Autonomy and Abandonment - Legal and Moral Implications

Advance Health Directive:

Patient has an advanced health directive, witnessed, notarized and in the format of a legal document done by his attorney, rejecting treatment if he has a terminal condition with the probability of death within a few months; and/or an irreversible condition requiring artificial life support. Patient’s daughter is designated as surrogate. The document is notarized.
This 84 year old man is admitted for pneumonia; dementia; depression; anemia; malnutrition; renal failure, and hypernaturemia.

History: Dysphasia, anorexia, ataxia, poor intake, altered level of consciousness, restless, hypotensive, shortness of breath, bilateral rales. He is unable to give any history himself.

Admitting: Diagnosis: Acute pneumonia on top of interstitial lung disease and bronchiectasis.
The patient is intubated and noted to have renal failure, thrombocytopenia, leukocytosis, anemia, and deteriorating mental condition.

Patient’s daughter advises that her father never wanted to be maintained on artificial life support. Options are discussed with daughter, who requests that a do not resuscitate order be instituted.
Daughter advises bioethics consultant that she is waiting to hear from doctors regarding their opinion as to whether or not the pulmonary condition is irreversible, as described in the advance health directive. If so she wants to refuse continued artificial ventilation. Pending the receipt of that information she requests that no tracheostomy be performed. She insists that the patient not be sent to a skilled nursing facility.

Nevertheless, it is recommended, and the daughter consents to a tracheostomy. Daughter has not, however, been told any opinion as to irreversibility of respiratory failure.

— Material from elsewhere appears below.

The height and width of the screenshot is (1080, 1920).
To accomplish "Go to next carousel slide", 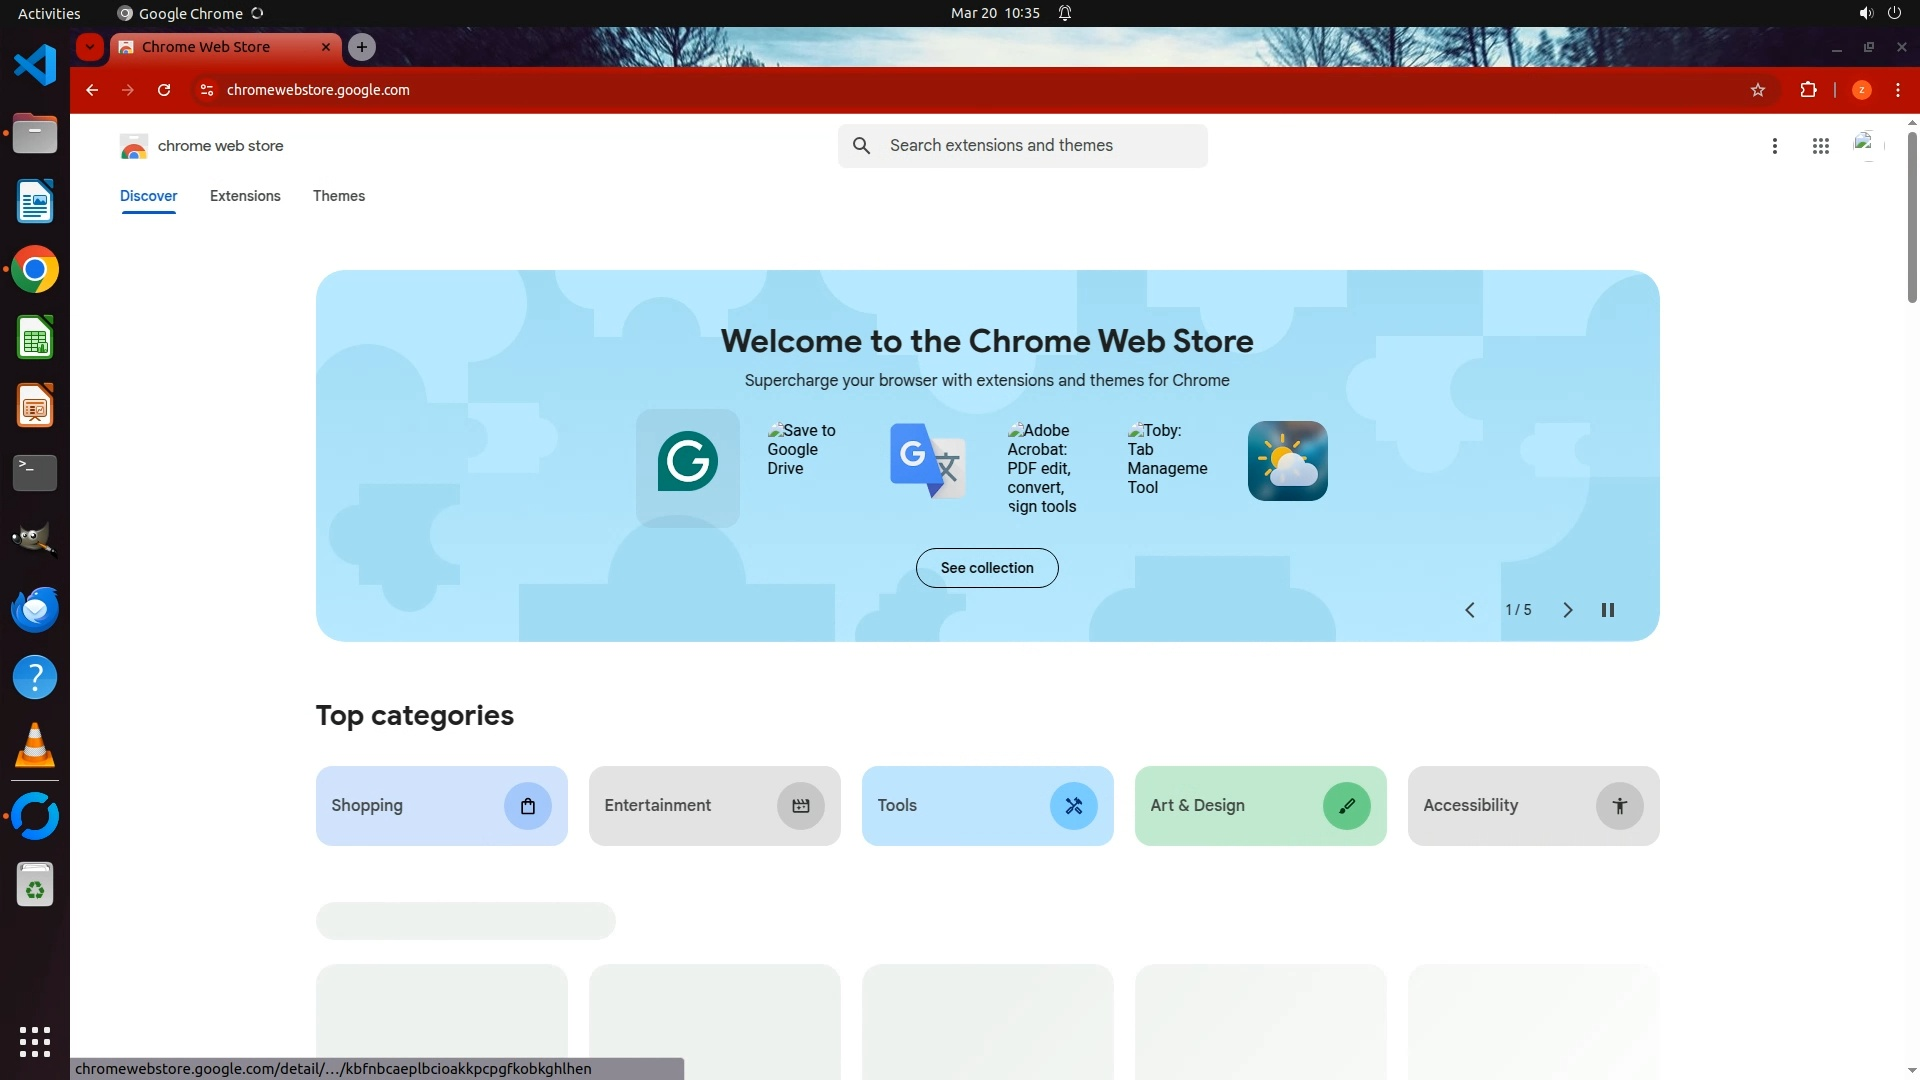I will point(1567,610).
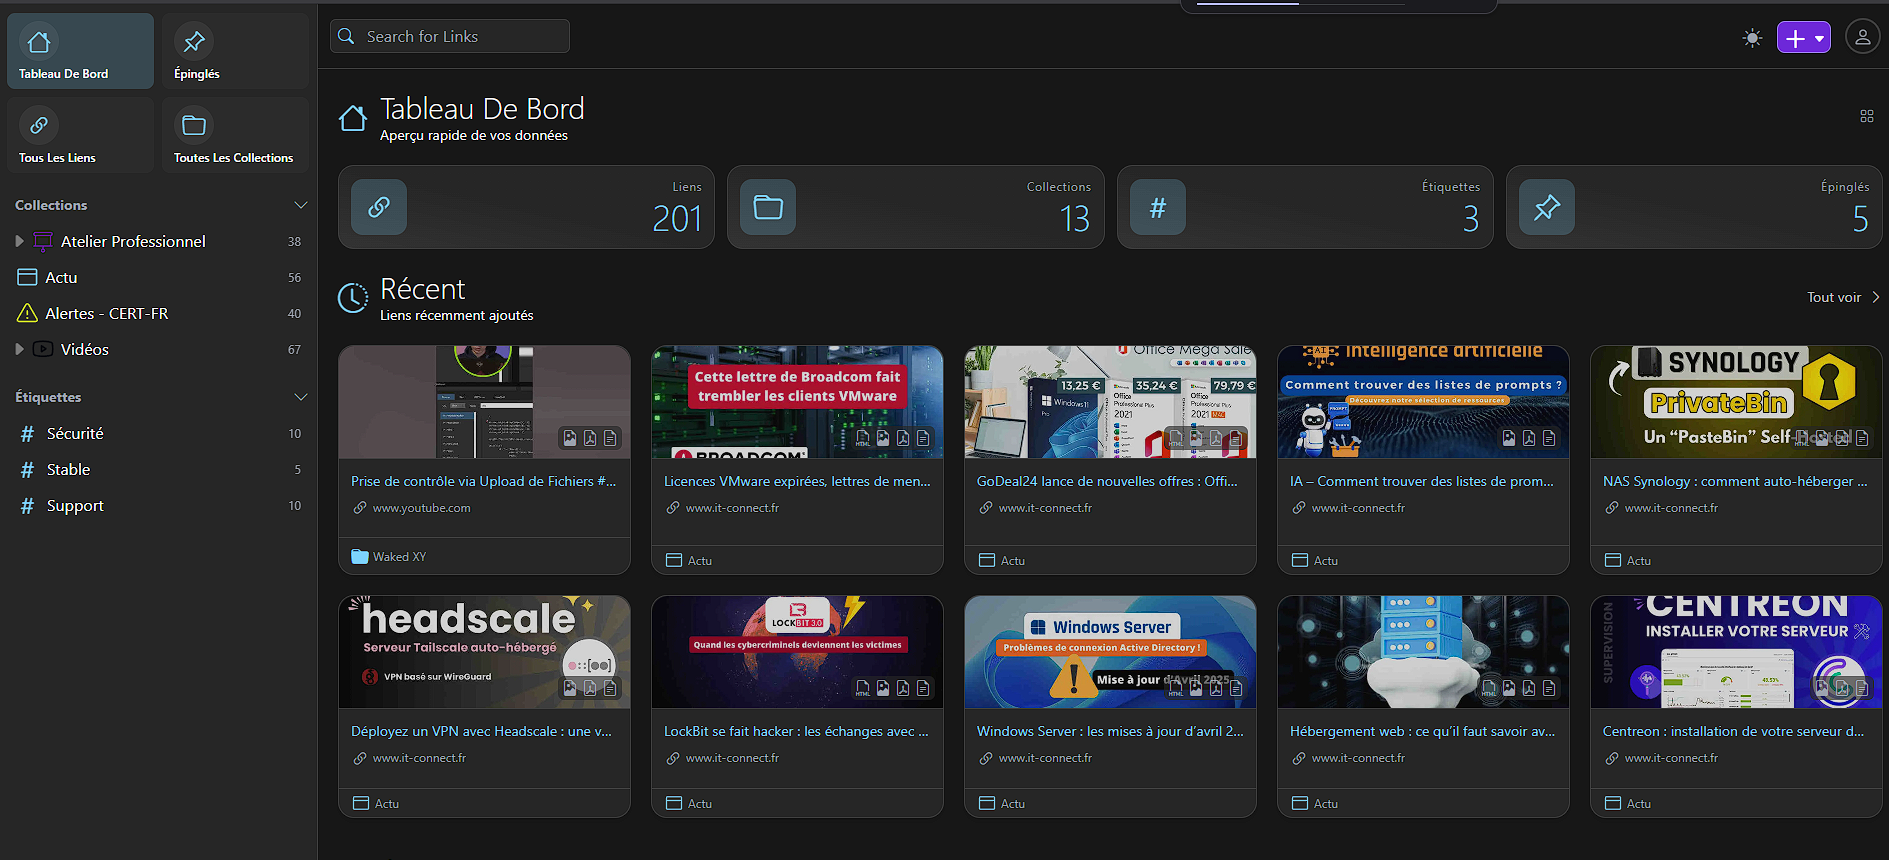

Attempt at weaning is ordered and patient is extubated. He deteriorates and is reintubated the same day. Pulmonologist, without consulting patient's daughter, writes order that patient be transferred to a skilled nursing facility.

Daughter is advised by nurse about the transfer order and refuses transfer. She reiterates that her father would not want to live in a skilled nursing facility on artificial life support. Under these circumstances he would reject continued artificial ventilation. Daughter says she does not want futile care. Patient’s daughter, and bioethics consult request a meeting with pulmonologist. There is no response from pulmonologist, one-way or the other.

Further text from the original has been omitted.